• [Document passage]:
◆ ◆ ◆ ◆ ◆

In each case, telephone interceptions of conversations purporting to involve the appellant were key to establishing the conviction. Although large quantities of drugs seized over the course of Project O’Booker were alleged to be linked to the conspiracy, none of them were ever directly linked to the appellant.
[6] A total of forty-nine kilograms of cocaine, one hundred and three kilograms of hashish, and fifty-five kilograms of hash oil were seized in the course of the investigation. An expert witness testified for the Crown as to the value of these drugs and this evidence was not challenged by the defence. The cocaine seized would have generated over $1.3 million if sold by the kilogram, $2.07 to $3.11 million if sold by the ounce, and upwards of $12 million if sold by the gram. The hashish would have sold for between $1.03 and $5.12 million, and the hash oil could have generated $734,000 or more. It was not an inconsequential criminal operation that was foiled.
[7] As noted above, the Crown alleged that the appellant and his co-conspirators used their position as groomers and employees at Air Canada to retrieve drugs hidden on airplanes flying from Jamaica to Pearson International Airport. Couriers, boarding in Jamaica, secreted the drugs behind easily removable wall panels in the passenger seating area of the planes or in the ceilings and other areas of the washrooms. The appellant and his co-conspirators are alleged to have picked up the drugs during the process of cleaning the planes and to have sold them to other individuals in Canada.
[8] Little of Project O’Booker’s surveillance evidence – except for the September 26, 2000 incident involving trafficking in cocaine – connected the appellant to the crimes. However, he was alleged to have been a participant in a large number of intercepted wiretap conversations concerning the conspiracies. The wiretap connection was central to the Crown’s case on all convictions.
[9] A total of eighty-six intercepted telephone calls were entered into evidence against the appellant. Many of them were conducted in Jamaican Patois and required English translation. While the defence admitted the time, date, and place of the calls, the voice identification and the accuracy of the translations from Patois to English were hotly contested issues at trial. In this respect, the evidence of two witnesses – Jeffrey Cahill and P.C. Williams – was particularly important.
[10] The first witness was Jeffrey Cahill. He was permitted to give voice identification evidence. Mr. Cahill was a former Air Canada employee and a major participant in the conspiracy. Shortly before the appellant’s trial, he agreed to testify for the Crown against the other alleged members of the conspiracy. In exchange the Crown agreed to – and did – stay all charges against Mr. Cahill, including conspiring to import drugs, importing drugs, and certain firearms charges arising from his arrest. The agreement between Mr. Cahill and the Crown was filed as an exhibit at trial.
[11] Apart from his evidence about the nature and scope of the conspiracy and the role of Air Canada groomers in it, Mr. Cahill listened to the telephone interceptions and testified as to the identity of many of the participants, including the appellant. Indeed, the Crown relied upon Mr. Cahill as their sole evidence of voice identification. When the interceptions were played to him in the witness box, Mr. Cahill had the transcripts of those conversations in front of him with the alleged speakers already identified on the page. A similar process had been followed prior to the date he gave his evidence when he met with Crown counsel and a police officer to review the tapes. Mr. Cahill testified that in almost all of the instances in which the appellant was purported by the transcript identification to be speaking in the conversations, he was able to identify the appellant’s voice. The defence challenged these identifications, arguing that Mr. Cahill had motive to shape his testimony in favour of the Crown and that the resulting identifications were particularly dangerous since they lay at the very heart of the Crown’s case against the accused.

◆ ◆ ◆ ◆ ◆

• [Data shown]:
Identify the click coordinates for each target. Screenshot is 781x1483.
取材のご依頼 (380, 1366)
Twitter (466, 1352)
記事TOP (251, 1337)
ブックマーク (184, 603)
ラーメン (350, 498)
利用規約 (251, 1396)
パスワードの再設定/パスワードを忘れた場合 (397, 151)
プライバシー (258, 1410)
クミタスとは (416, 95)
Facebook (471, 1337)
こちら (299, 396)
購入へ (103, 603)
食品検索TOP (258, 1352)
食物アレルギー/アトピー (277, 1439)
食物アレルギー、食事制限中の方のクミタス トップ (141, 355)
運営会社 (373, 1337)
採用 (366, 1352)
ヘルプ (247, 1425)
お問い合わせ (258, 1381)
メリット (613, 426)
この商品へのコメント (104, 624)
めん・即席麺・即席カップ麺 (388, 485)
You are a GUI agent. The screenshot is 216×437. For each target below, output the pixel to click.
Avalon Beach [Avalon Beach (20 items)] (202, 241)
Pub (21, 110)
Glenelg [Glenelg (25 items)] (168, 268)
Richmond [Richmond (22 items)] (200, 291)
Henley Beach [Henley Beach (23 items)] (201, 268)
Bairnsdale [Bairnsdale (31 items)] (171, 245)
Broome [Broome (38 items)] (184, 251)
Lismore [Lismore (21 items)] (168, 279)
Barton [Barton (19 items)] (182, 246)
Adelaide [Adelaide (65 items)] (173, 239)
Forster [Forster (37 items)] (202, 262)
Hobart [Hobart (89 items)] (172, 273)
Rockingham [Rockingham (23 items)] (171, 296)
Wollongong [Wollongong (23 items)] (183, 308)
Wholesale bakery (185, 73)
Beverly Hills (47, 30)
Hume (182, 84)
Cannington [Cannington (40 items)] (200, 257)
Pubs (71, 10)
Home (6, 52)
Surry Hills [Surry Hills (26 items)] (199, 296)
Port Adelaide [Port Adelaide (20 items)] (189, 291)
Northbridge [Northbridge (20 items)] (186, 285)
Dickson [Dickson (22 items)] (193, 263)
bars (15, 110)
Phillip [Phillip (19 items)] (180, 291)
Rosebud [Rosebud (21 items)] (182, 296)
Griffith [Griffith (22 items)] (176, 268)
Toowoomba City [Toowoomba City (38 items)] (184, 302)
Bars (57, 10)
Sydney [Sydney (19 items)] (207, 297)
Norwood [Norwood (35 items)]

◆ ◆ ◆ ◆ ◆

• [Complete the following]:
a - Name each drug the judgment passage says was seized during the investigation, and give the quantity of each.
b - Carry the judgment passage on after its final sentence with the next paragraph of the court's reasons.
The items have no connection to the judgment passage.

• [Answers to the problems]:
a -
Cocaine: forty-nine kilograms
Hashish: one hundred and three kilograms
Hash oil: fifty-five kilograms

b -
[12] The second witness was P.C. Williams of the Peel Regional Police. P.C. Williams was permitted to provide opinion evidence on the accuracy of the Patois translations and testified that the translations were accurate. The trial judge ruled that the jury should also hear the interceptions themselves to listen for voice intonation and emotion. The trial judge instructed the jurors that in the case of the English portions of the recordings, the evidence was the recordings themselves, and in the case of the Patois portions, the transcripts were the primary evidence – so long as they were prepared to rely upon the evidence of P.C. Williams.
[13] That the intercepted conversations were critical to the case is apparent from the position taken by the defence at trial. The trial judge heard pre-charge submissions from counsel and asked each counsel to provide him with a summary of their positions so that he could put them accurately to the jury. Counsel did so, and in his charge to the jury the trial judge gave the summary of the defence as provided to him. The defence raised four points:
a) The Crown had not proven the voice identification in the phone calls where it was alleging the appellant was the speaker;
b) The jury should use the translated transcripts with caution because of the frailties in P.C. Williams’ knowledge of Patois;
c) Even if the jury believed the Crown had proven voice identification and the accuracy of the translation, the jury should carefully consider what it was the parties to the intercepted conversations were speaking about, i.e. that the subject matter of the calls was not clear and that too many assumptions had to be made to come to the conclusion that the appellant was definitely talking about drugs and airplanes; and
d) Even if the jury believed the appellant was definitely talking about drugs and airplanes, it was more probable than not that the intercepted conversations had to do with a plot to steal the drugs from Mr. Cahill rather than with a conspiracy to import them into Canada.
[14] Thus, three out of four of the defence’s main points turned on voice identification and the accuracy of the translations from Patois to English.
Analysis
[15] On behalf of the appellant, Mr. Lockyer argues that the trial judge misdirected the jurors on the burden of proof by instructing them that in the vital areas of voice identification and the accuracy of the translations they need only be satisfied on a balance of probabilities. In so doing, Mr. Lockyer submits, the trial judge left it open to the jury, in the circumstances of this case, to convict on the basis of that standard of proof.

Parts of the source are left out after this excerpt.